───── Records to process ─────

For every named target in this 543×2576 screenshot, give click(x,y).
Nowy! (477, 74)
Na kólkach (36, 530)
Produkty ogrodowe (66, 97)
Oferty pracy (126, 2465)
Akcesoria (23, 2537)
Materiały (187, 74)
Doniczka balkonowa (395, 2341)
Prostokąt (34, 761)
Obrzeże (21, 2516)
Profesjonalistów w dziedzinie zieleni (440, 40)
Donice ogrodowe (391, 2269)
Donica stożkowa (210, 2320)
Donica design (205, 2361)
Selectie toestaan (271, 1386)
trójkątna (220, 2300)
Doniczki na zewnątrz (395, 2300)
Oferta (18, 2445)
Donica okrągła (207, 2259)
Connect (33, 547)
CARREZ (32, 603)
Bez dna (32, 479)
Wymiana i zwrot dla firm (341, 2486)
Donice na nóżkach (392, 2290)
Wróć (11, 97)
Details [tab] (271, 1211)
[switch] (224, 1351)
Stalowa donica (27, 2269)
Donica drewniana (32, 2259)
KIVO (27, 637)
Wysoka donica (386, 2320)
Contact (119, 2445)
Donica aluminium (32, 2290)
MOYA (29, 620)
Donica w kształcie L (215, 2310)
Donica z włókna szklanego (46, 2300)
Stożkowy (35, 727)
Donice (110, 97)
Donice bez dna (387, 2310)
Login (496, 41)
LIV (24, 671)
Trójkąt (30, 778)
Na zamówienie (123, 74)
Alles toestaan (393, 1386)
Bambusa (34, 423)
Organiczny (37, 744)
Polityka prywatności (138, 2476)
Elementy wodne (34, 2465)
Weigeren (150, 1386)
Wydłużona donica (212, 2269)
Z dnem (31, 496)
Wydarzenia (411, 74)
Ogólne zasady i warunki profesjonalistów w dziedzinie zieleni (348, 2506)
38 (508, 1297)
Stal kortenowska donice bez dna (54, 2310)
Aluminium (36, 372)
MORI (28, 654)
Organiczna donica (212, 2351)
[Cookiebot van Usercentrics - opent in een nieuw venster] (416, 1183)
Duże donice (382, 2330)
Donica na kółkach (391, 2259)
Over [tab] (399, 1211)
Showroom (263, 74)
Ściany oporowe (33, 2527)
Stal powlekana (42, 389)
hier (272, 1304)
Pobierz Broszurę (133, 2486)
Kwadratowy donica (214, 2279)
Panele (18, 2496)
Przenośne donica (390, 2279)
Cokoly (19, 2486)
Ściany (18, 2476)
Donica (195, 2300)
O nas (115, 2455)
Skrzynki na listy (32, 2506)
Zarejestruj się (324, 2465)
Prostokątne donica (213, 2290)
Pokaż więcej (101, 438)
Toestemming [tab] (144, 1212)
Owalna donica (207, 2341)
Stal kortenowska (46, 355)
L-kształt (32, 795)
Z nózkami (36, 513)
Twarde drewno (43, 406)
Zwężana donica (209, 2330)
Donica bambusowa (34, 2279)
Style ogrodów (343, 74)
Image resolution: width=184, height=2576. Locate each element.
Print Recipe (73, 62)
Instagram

─────

» **Work to complete**
Using the data above, extract exactly the lines from the one that holds "KIVO (27, 637)" to the one that holds "Trójkąt (30, 778)", both ends included, and no others.

» **Task solution**
KIVO (27, 637)
Wysoka donica (386, 2320)
Contact (119, 2445)
Donica aluminium (32, 2290)
MOYA (29, 620)
Donica w kształcie L (215, 2310)
Donica z włókna szklanego (46, 2300)
Stożkowy (35, 727)
Donice (110, 97)
Donice bez dna (387, 2310)
Login (496, 41)
LIV (24, 671)
Trójkąt (30, 778)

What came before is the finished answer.